This is my capstone project that I completed as part of the Google Data Analytics Professional Certificate.Through all stages of this project, I will act as a junior data analyst working for the marketing team at Cyclistic, a fictional bike-share company based out of Chicago. My task is to understand how each rider uses the platform and devise ways to attract more subscribing customers.
The steps of the data analysis process consist of five phase, those are ask, prepare, process, analyze, share and act. I will follow this guideline in my data analysis.
I am a junior data analyst working in the marketing analyst team at Cyclistic, a bike-share company in Chicago. The director of marketing believes the company’s future success depends on maximizing the number of annual memberships.
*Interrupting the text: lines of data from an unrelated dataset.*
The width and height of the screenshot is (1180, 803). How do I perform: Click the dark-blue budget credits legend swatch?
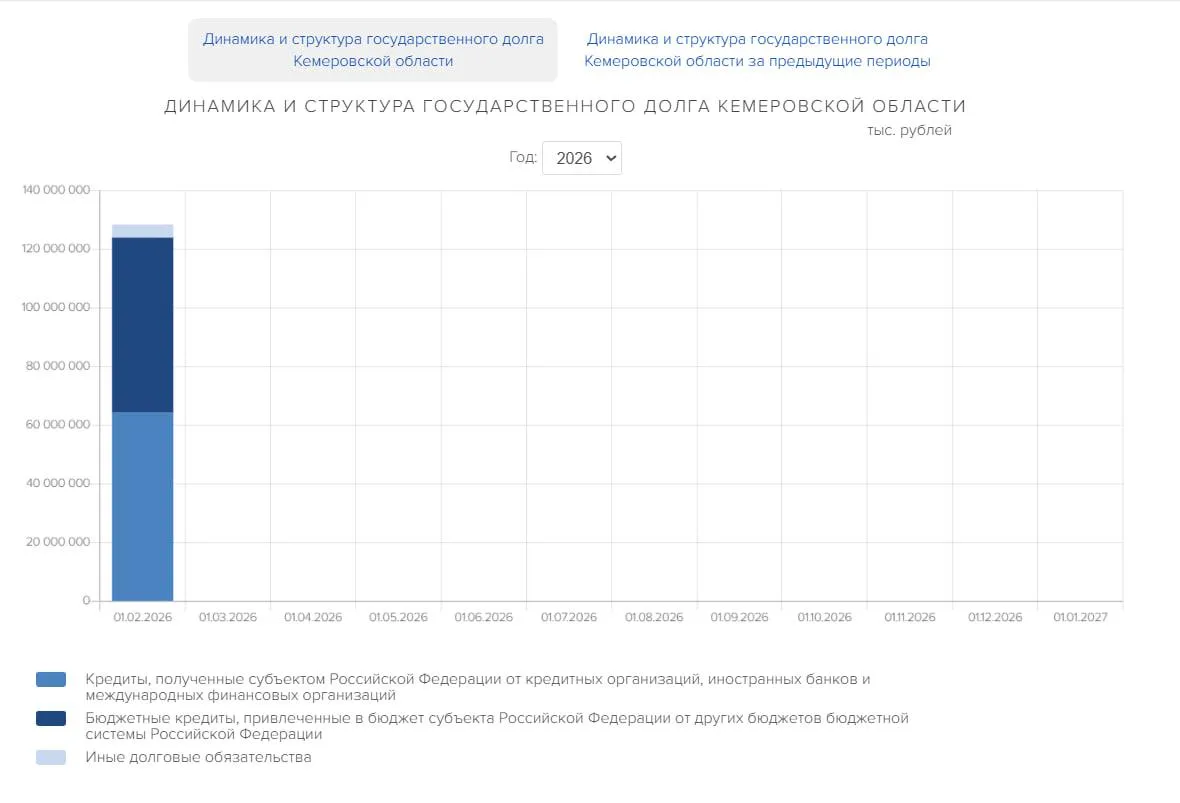coord(49,718)
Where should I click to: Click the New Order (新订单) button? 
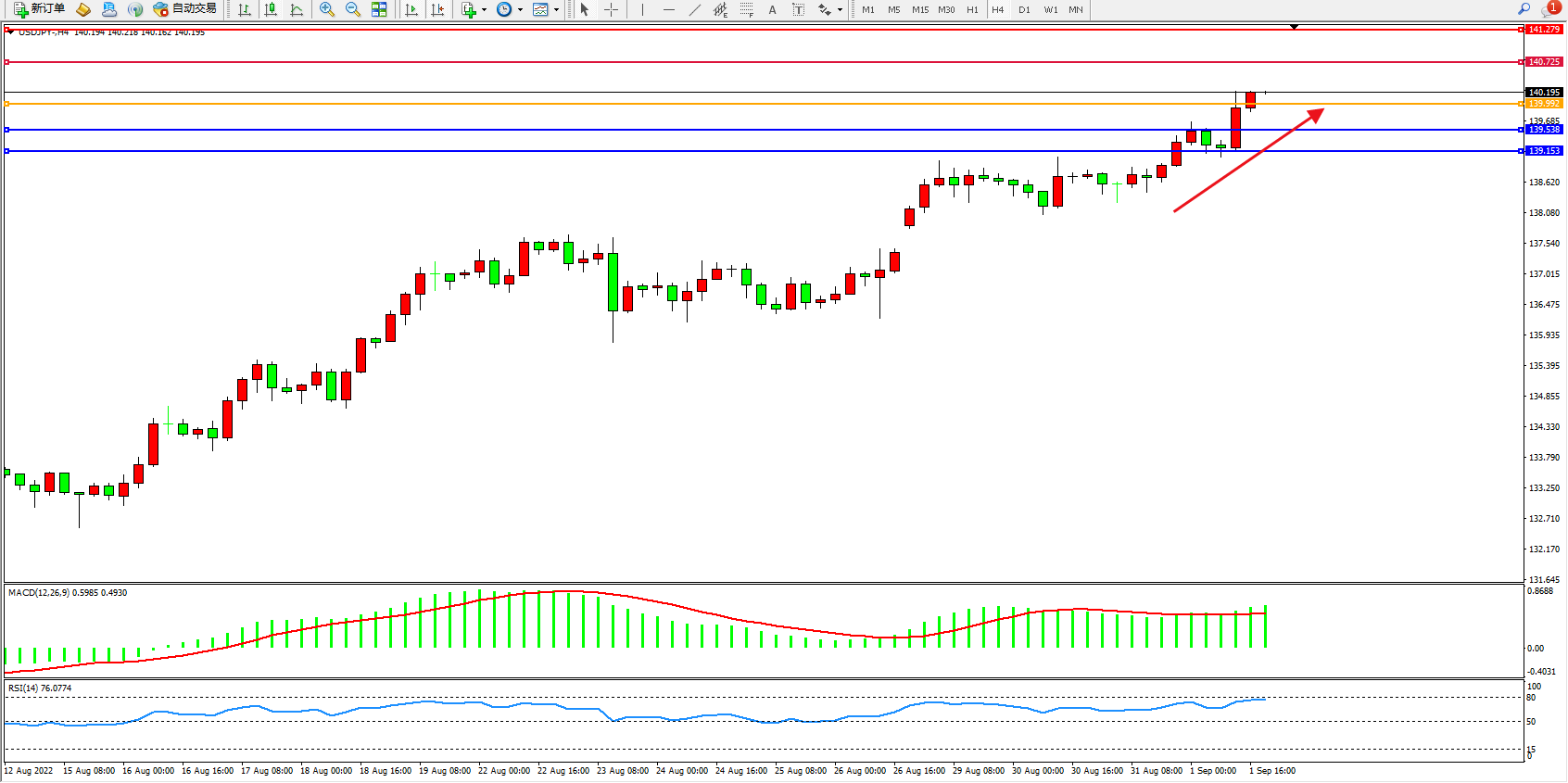pyautogui.click(x=39, y=9)
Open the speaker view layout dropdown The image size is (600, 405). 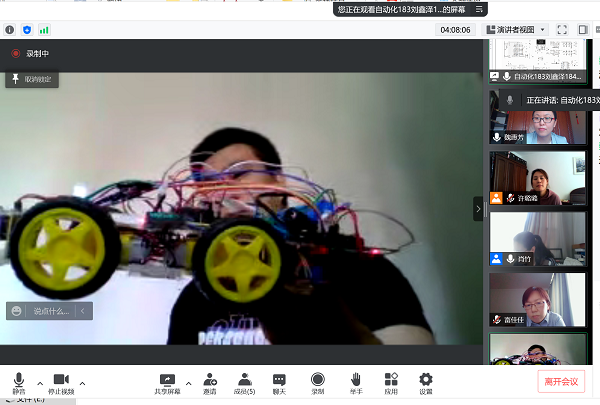coord(516,30)
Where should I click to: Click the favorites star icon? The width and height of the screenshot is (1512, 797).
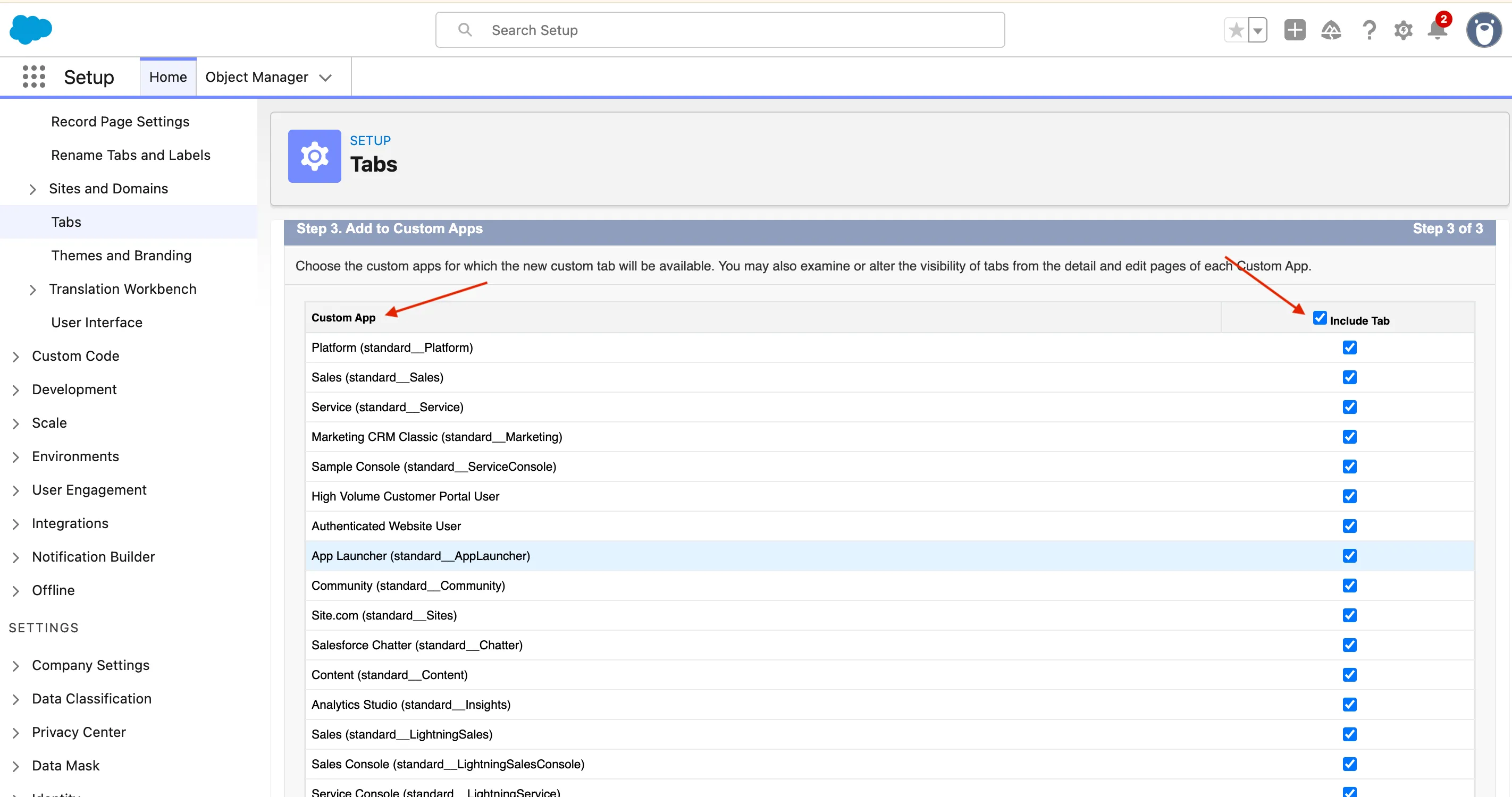click(1236, 30)
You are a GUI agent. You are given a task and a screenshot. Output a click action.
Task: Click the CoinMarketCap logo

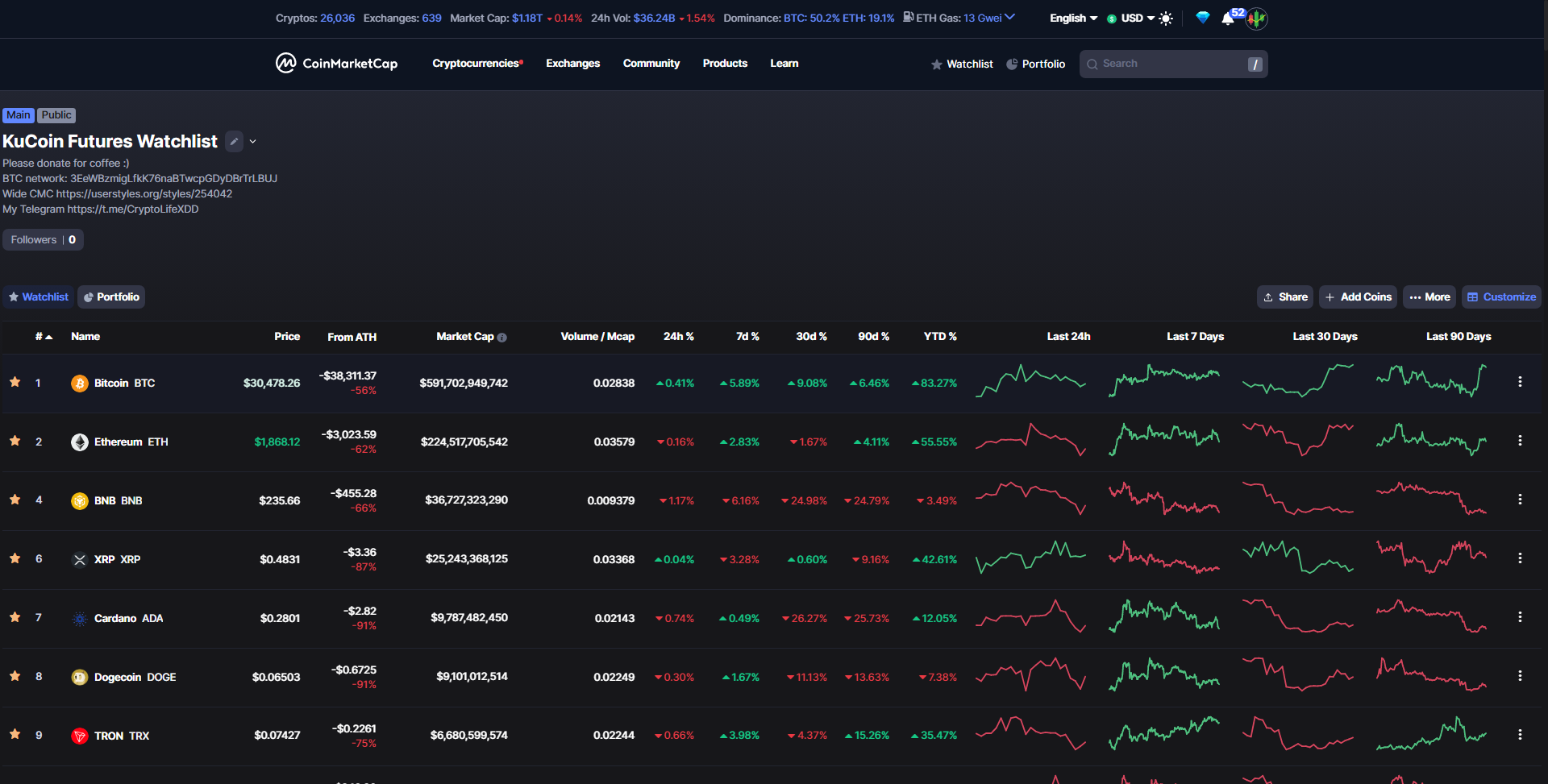tap(336, 63)
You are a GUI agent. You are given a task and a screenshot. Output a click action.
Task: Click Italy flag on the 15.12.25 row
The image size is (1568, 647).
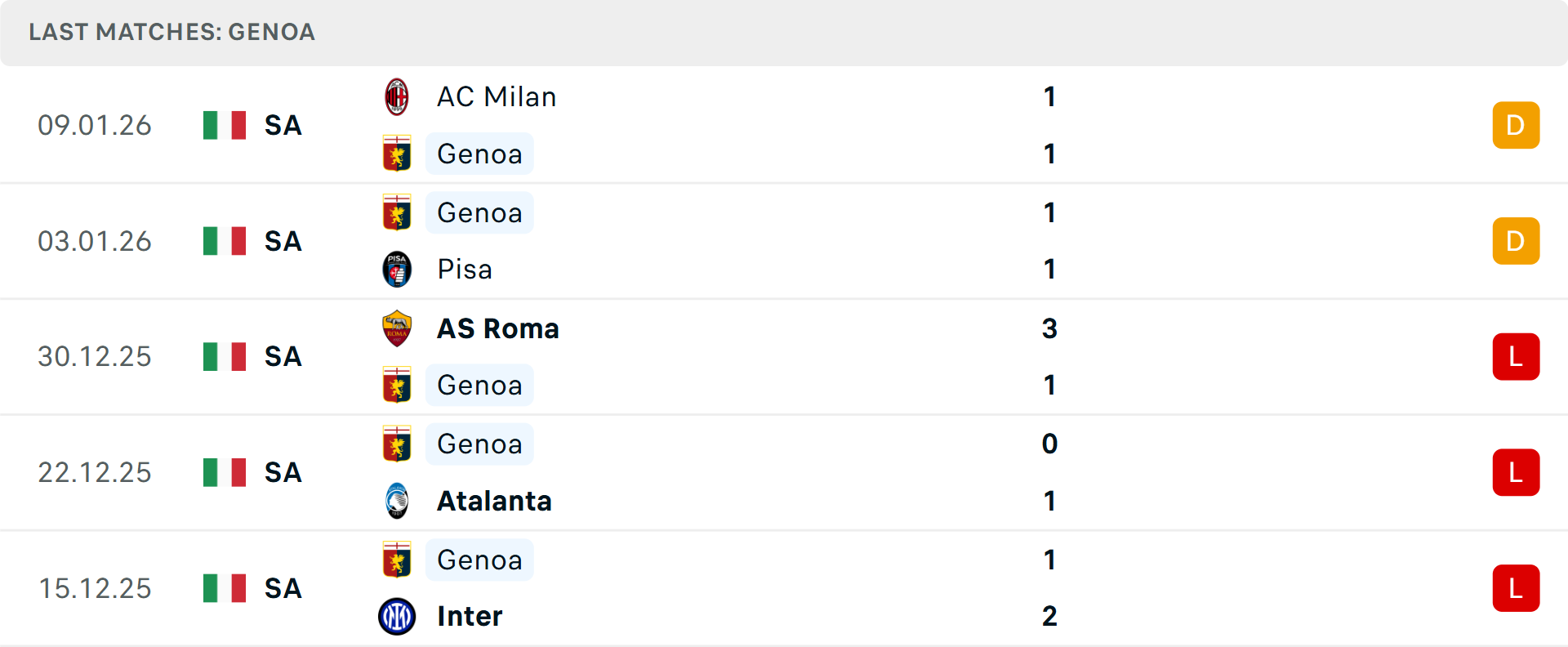225,588
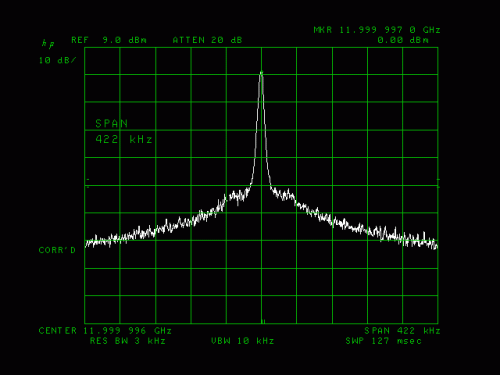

Therefore, I will attempt to find insights that will help my team design a new marketing strategy to convert casual riders into annual members.
In 2016, Cyclistic launched a successful bike-share oering. Since then, the program has grown to a fleet of 5,824 bicycles that are geotracked and locked into a network of 692 stations across Chicago. The bikes can be unlocked from one station and returned to any other station in the system anytime.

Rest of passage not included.